1) HIP HOPPERS: Mostly black and Hispanics dress this way, but lots of white guys, too. Baggy, floppy tee shirts, long wide buccaneer shorts, exposed underwear, Pfat shoes, hoodies, bald head, tattoos, ear rings, etc. Baggies are on the way out, but you still see plenty on the street, especially baggy shorts.
2) SKATEBOARDERS: Lots of baggy and/or grunge, but now also tight jeans, like the 80s skater above, drawn by David Gemmill (all the drawings on this post are by David). Skater sneakers. Long hair or bald. Baseball caps on the way out, unless they have net sides and squarish fronts like the ones truckers wear.
3) EMOS: Ultra sensitive, concerned about global warming, wear tight black jeans, thick red and black flannel shirts for the skinny Canadian lumberjack look. A few wear eye make-up and get tramp stamps.

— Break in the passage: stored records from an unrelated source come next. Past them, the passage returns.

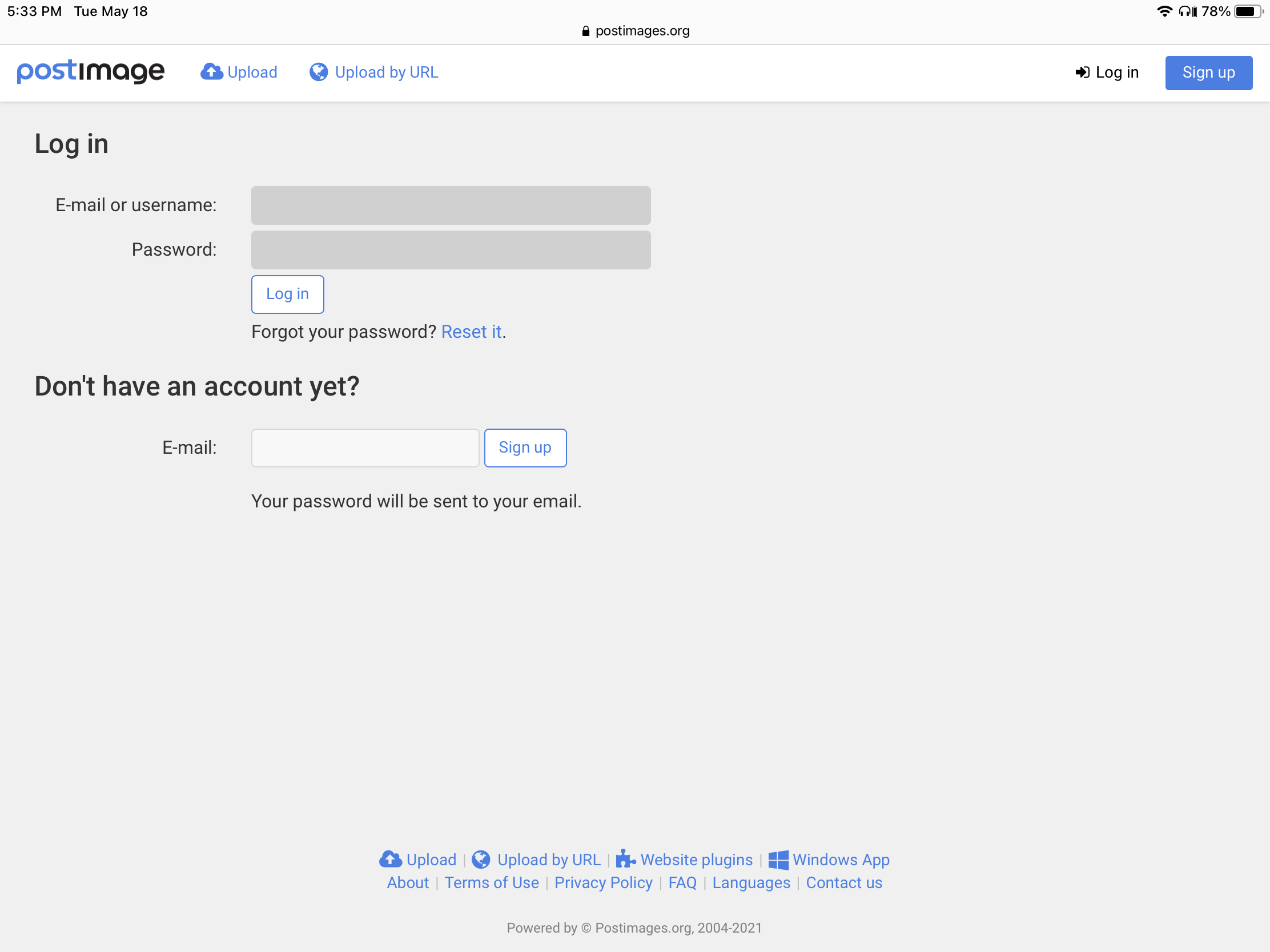Screen dimensions: 1270x952
Task: Click the Windows logo icon in footer
Action: pyautogui.click(x=778, y=860)
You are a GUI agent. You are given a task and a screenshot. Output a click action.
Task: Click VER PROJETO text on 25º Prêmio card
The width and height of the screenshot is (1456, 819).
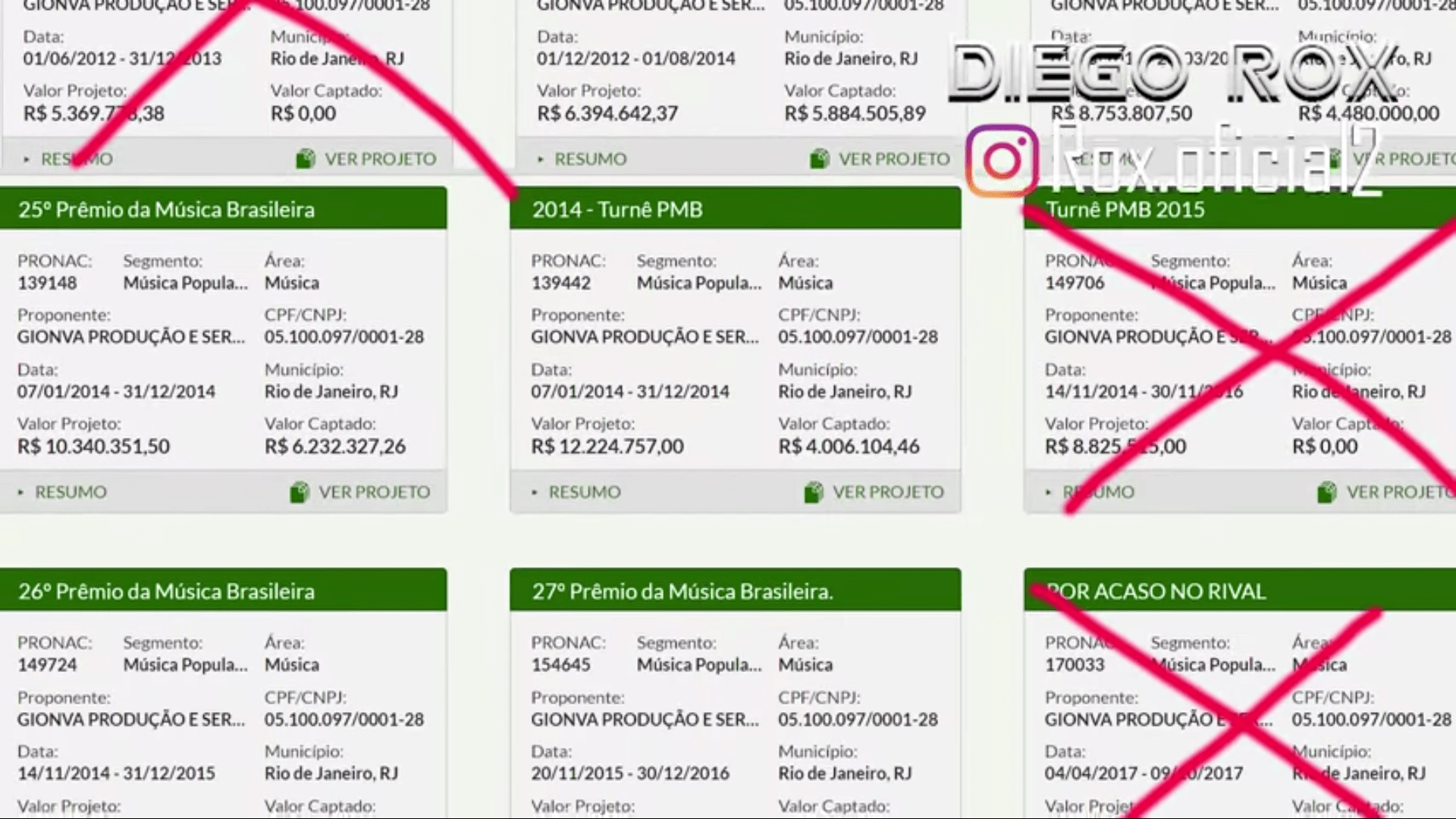(x=375, y=492)
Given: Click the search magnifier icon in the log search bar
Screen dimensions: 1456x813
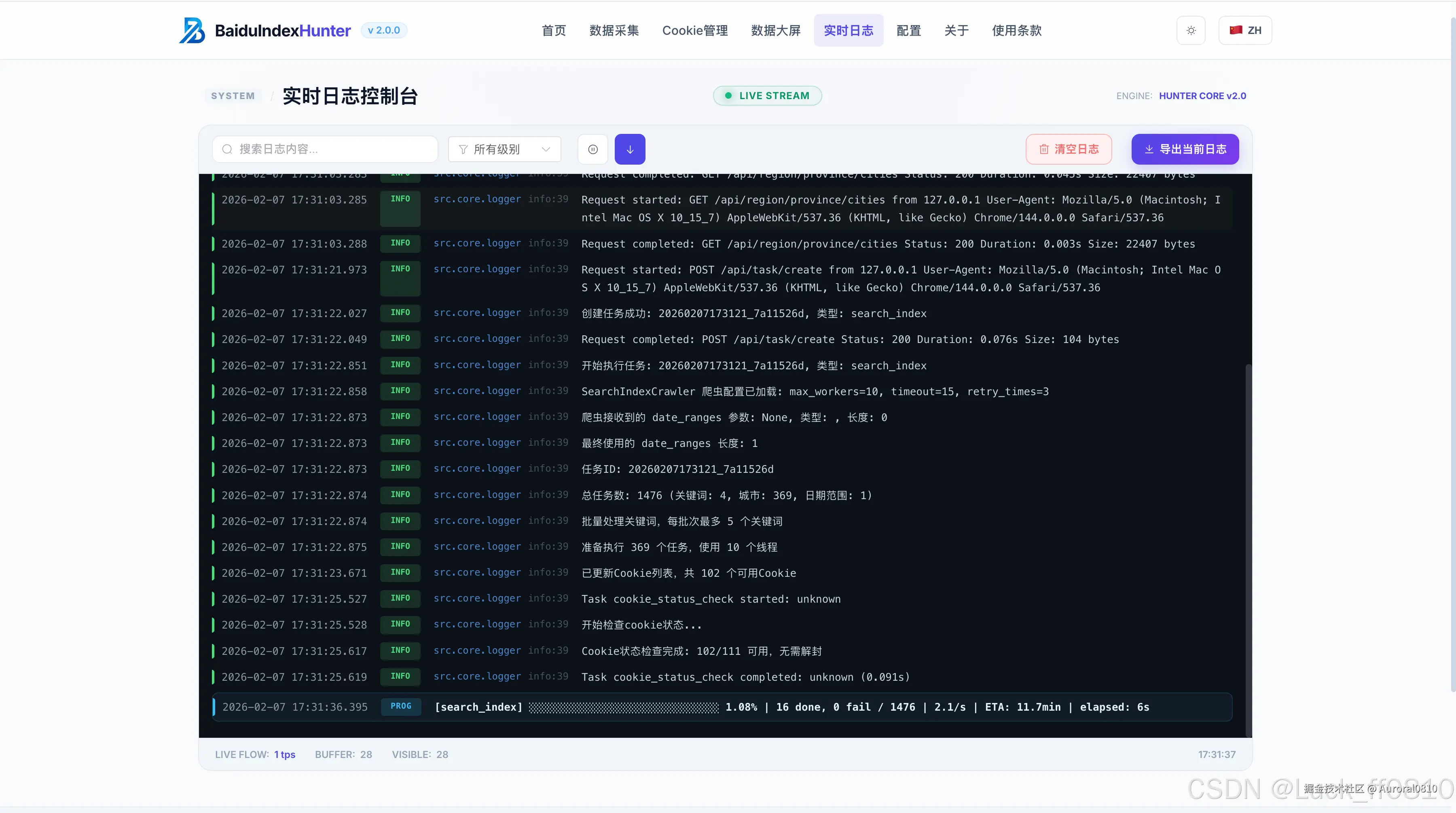Looking at the screenshot, I should [227, 149].
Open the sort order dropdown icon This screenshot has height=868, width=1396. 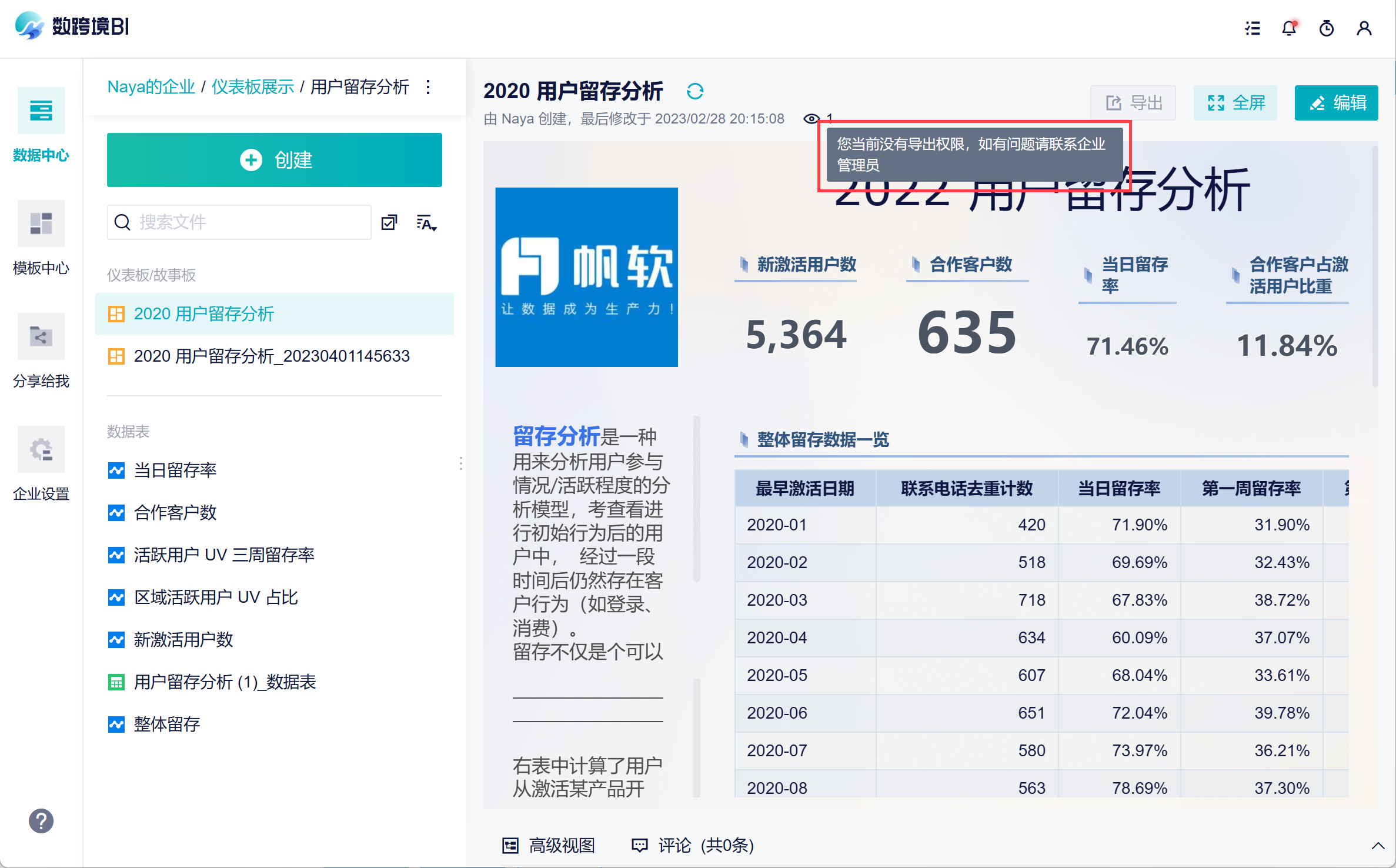426,222
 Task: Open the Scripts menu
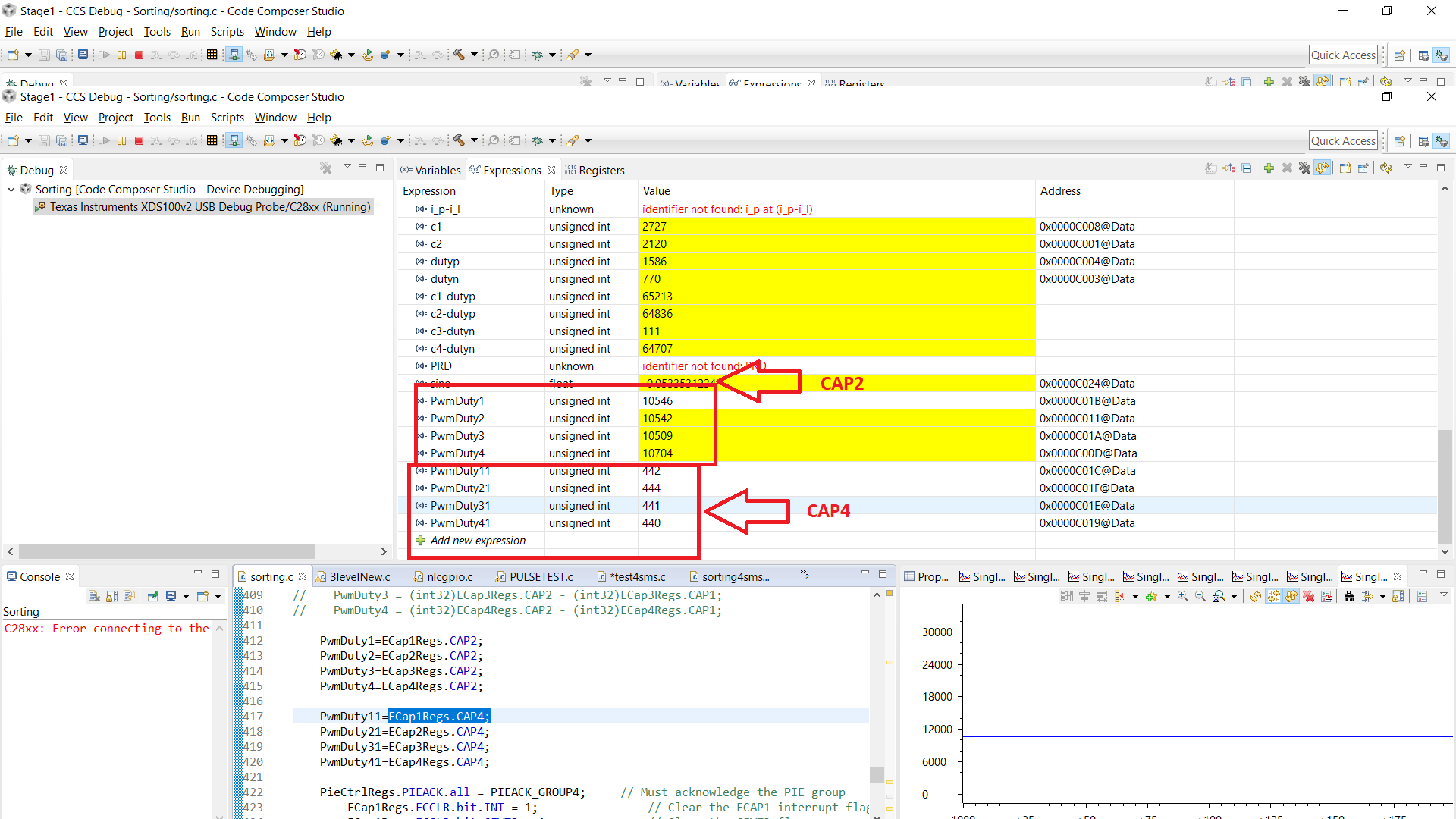tap(227, 118)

Emo Music: My Chemical Romance. Yuppie-type emos like Coldplay. Emos pretty much control rock.
INDIES: Emo sub-group that favors sentimental neo-folk music and is outraged when a band sells out. Eclectic dress that borrows from other groups. Music: Tegan and Sara (that's them above, singing "Nineteen"). Song: "How to Save a Life" by The Fray.
4)PREPS: Short for "preppy." They like to look good in clothes. METROSEXUALS: A sub-group within the preps, they're even more concerned about clothes and style (argyle). They're not gay, but some are influenced by gay attitudes.
5) ART SCHOOL HIPSTERS: Tight black jeans, 80s Rayban sunglasses, Hair over half the face.
When hipsters smoke, they smoke bidis (beedis?), a type of expensive, bad-tasting, hand-rolled, fruit-flavored, herbal cigarettes that come from India. Hipsters feel superior to emos, shop at "American Apparel."
6) GAY: Preppy, shop at Abacrombe & Fitch.
7) GOTHS: Tight black jeans, black everything. Critical, sarcastic, but not as surly as they used to be. Skinny goths shop at Hot Topic, fat goths at Torrid.
8) JUST PLAIN GUYS: tee shirt and jeans. Most guys fall into this category. Here David depicts a just plain guy (himself) encountering what I would call an art school hipster. Me, I like the way the girl is dressed, but it looks like David is critical.
9) NERDS: Cultural or intellectual interests, plain or eclectic clothes.
Well, how did I do? Did I get it right? Thanks to Kali Fontecchio for all the good information (probably messed up and misunderstood by me), commenters Darbyshire and Patrick who turned me on to Indies, and David Gemmill for the great drawings. David should do a book on the LA club scene!
Also, commenters brought up two more categories: Retrophiles (young fogeys into old media), and heavy metal rednecks. I completely forgot about rednecks! That's what happens when you live in LA; you lose touch with what's happening in the rest of the country!
Also, commenters brought up two more categories: Retrophiles (young fogeys into old media), and heavy metal rednecks. I completely forgot about rednecks! That's what happens when you live in LA; you lose touch with what's happening in the rest of the country!
WHAT ABOUT POLICE SKETCH ARTISTS?
I feel sorry for police sketch artists because they're snubbed by other artists. Artsy-type artists simply can't see the art in the kind of flat, symmetrical faces that you see on wanted posters (above). That's too bad because the artists who do the posters are often more skilled than you'd think, they just work in a medium that's deliberately designed to look clunky.
This (above) is, believe it or not, the most useful kind of police sketch. It's not pretty, but it wasn't meant to be. It's intentionally crude, emphasizing only the few bits of information provided by the witness, and adding nothing. It gives the officer on the street lots of room for interpretation.
What you don't want is a sketch that's too specific (above). It may look good, but a face that's too detailed will lead to a search for that exact face, and no other, which is a mistake. It's impossible to derive a true likeness from the limited information given by witnesses. An artist has to resist the temptation to fill in a drawing with made-up detail in order to make the sketch look pretty.
A witness description that says, "He was a blonde with wire-frame glasses" is almost useless, since glasses can be discarded and hair can be dyed. A trained police artist listens for details that are hard to fake, like the shape of the jaw, the cheekbones, and the size of the eyes, nose and ears. Sometimes glasses are only sketched lightly and hair is made to deliberately look fake so the viewer can imagine the face without it.
A good police artist is a good interviewer. He knows the questions to ask which will spotlight the details he's interested in.
It's predicted that computer programs will gradually replace sketch artists, but it's been slow in coming. That's because computer sketches are too specific. You end up looking for that exact face to the exclusion of other similar types. The common programs are Faces 4.0 and Smith & Wesson's Identi-Kit 6.0.